The letter quotes NORD medical adviser and former Director of FDA's Office of Orphan Products Development Marlene Haffner, MD, MPH, on the importance of the tax credit as an incentive for the development of treatments for rare diseases.
"For 30 years, NORD has been trying to keep the Orphan Drug Act safe from those who might wish to change it," said NORD President and CEO Peter L. Saltonstall. "We appreciate the support of the many rare disease patient organizations who joined with us in opposing provisions currently under consideration that might eliminate or reduce the tax credit."
The tax credit is one of several incentives in the Orphan Drug Act of 1983 designed to encourage the development of treatments for rare diseases. Largely as a result of those incentives, more than 300 new therapies for rare diseases have been approved by FDA since 1983, and many more are in the research pipeline. Only 10 were developed by industry in the decade before 1983.
NORD's letter was addressed to the chairs and ranking members of the Senate Finance Committee and House Ways & Means Committee.
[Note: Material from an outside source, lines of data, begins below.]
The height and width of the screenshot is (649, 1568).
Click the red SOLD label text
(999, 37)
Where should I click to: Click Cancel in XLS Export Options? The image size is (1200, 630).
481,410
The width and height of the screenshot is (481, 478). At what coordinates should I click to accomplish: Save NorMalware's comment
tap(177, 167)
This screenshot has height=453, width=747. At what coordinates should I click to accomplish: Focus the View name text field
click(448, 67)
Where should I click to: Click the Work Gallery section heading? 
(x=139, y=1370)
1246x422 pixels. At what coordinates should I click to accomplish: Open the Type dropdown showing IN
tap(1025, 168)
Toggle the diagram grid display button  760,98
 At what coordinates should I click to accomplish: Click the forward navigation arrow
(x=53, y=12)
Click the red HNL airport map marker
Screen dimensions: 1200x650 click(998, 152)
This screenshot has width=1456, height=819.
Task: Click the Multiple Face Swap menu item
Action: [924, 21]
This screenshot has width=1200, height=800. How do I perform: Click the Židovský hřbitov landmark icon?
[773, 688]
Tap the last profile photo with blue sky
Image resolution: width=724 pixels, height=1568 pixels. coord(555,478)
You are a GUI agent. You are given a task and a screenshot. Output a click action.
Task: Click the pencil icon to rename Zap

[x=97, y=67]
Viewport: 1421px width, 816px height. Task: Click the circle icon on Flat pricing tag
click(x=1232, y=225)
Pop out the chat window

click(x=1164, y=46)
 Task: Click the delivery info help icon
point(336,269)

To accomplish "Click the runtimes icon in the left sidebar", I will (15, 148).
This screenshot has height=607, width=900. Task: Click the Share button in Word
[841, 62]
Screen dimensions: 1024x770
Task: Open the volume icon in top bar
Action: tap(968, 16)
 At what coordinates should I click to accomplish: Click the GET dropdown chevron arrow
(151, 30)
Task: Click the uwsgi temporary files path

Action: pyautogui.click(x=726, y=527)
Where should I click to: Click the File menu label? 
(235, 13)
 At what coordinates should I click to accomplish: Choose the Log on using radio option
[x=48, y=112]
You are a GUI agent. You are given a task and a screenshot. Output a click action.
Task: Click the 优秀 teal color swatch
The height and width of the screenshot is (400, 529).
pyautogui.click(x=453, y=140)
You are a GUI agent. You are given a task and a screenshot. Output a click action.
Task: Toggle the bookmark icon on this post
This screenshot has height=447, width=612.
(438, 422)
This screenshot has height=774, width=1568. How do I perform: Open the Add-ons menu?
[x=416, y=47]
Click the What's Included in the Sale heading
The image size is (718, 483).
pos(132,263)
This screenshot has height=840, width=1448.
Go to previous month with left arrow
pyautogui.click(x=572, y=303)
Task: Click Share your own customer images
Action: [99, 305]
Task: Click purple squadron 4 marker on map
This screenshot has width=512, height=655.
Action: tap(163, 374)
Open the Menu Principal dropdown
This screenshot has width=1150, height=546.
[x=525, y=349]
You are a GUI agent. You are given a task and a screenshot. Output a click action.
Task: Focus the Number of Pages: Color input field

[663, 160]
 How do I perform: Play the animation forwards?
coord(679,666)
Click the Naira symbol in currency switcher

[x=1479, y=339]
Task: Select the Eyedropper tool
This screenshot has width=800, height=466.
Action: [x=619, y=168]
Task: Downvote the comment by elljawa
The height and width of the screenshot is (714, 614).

The letters were hand-delivered to Capitol Hill today.
The quote from Dr. Haffner, who brings unique experience to this issue through having served for many years as director of the office at FDA that serves as a point of liaison with those developing treatments for people with rare diseases, is as follows:
"Tax credits are an integral part of the Orphan Drug Program and are a lifeline to small and medium-sized firms as they are developing and growing their business and their products to treat rare diseases. The tax credits are a very small portion of tax revenue, but a very large incentive for the development of products for the treatment of rare diseases, many of which are life-threatening; 50% of those affected by these diseases are children."
NORD was established in 1983 by patient advocates who had helped get the Orphan Drug Act enacted by Congress and signed by President Reagan. It is a nonprofit organization representing the 30 million American men, women and children affected by rare diseases.